İnternet üzerinden biri tarafından takip edilmeyi deneyimlemiş kişiler için Donny’nin dizide hissettiği acizlik ve hayal kırıklığı fazlasıyla gerçek. Siber takip, şahsen takipten daha sık gerçekleşiyor artık. Uzmanlar, çevrimiçi takip edildiğinizi düşünüyorsanız almanız gereken bazı önlemleri paylaşıyor.

Netflix’in sevilen mini dizisi Baby Reindeer, İskoç komedyen Richard Gadd’ın 20’li yaşlarındayken bir “stalker”, ya da bir diğer ifadeyle bir “musallat” ile yaşadığı olayları anlatıyor.
Dizi, Gadd’ın Edinburgh Fringe Festivali’ndeki otobiyografik tek kişilik gösterisine dayanıyor. Yani Gadd Donny’de kendisinin kurgulanmış bir versiyonunu canlandırıyor. İskoç komedyen gerçekten de 20’li yaşlarının başında, Martha gibi e-postalarını ve sosyal medyasını cinsel içerikli ve zaman zaman tehditkar mesajlarla dolduran bir kadın tarafından takip edilmiş.
Dizide Donny, polise gidip aldığı mesajları kanıt olarak sunduğunda, polis ona fazla bir şey yapılamayacağını çünkü mesajların görünürde tehdit edici olmadığını söylüyor. Ayrıca faili ihbar etmesinin neden bu kadar uzun sürdüğü sorgulanıyor. (Donny’nin bir erkek, musallatının ise bir kadın olması, erkek mağdurların kadınlarla aynı ciddiyetle ele alınmamasına yol açıyor. Araştırmalar da ciddiye alınmama ya da inanılmama korkusu nedeniyle, mağdurların ihbarda bulunma konusunda yavaş davrandıklarını gösteriyor).
İnternet üzerinden biri tarafından takip edilmeyi deneyimlemiş kişiler için Donny’nin dizide hissettiği acizlik ve hayal kırıklığı fazlasıyla gerçek.
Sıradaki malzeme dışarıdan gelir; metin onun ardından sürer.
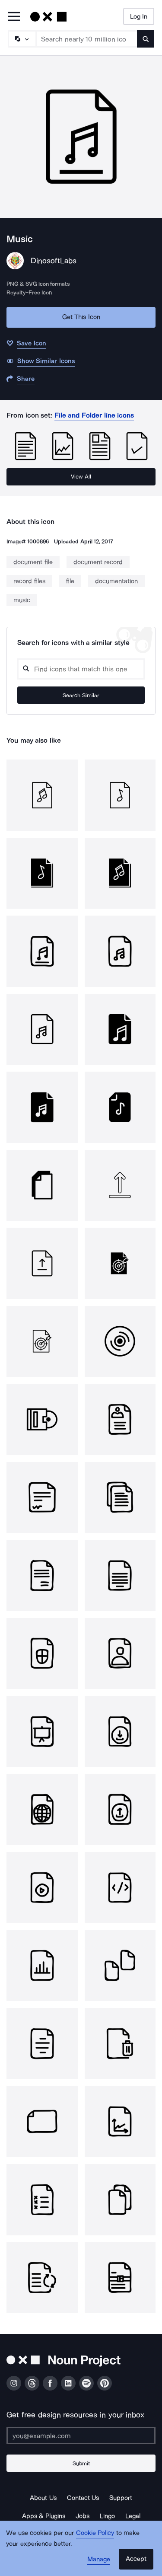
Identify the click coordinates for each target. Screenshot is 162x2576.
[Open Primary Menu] (14, 17)
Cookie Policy (95, 2533)
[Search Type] (21, 39)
Siber takip, şahsen takipten daha sık gerçekleşiyor artık.
Austin, Teksas’ta yaşayan terapist Ashley McMann yıllar önce internet üzerinden takip edilmiş. Dizideki Donny gibi McMann da polisi musallatının ciddi bir tehdit oluşturduğuna ikna etmekte zorlanmış.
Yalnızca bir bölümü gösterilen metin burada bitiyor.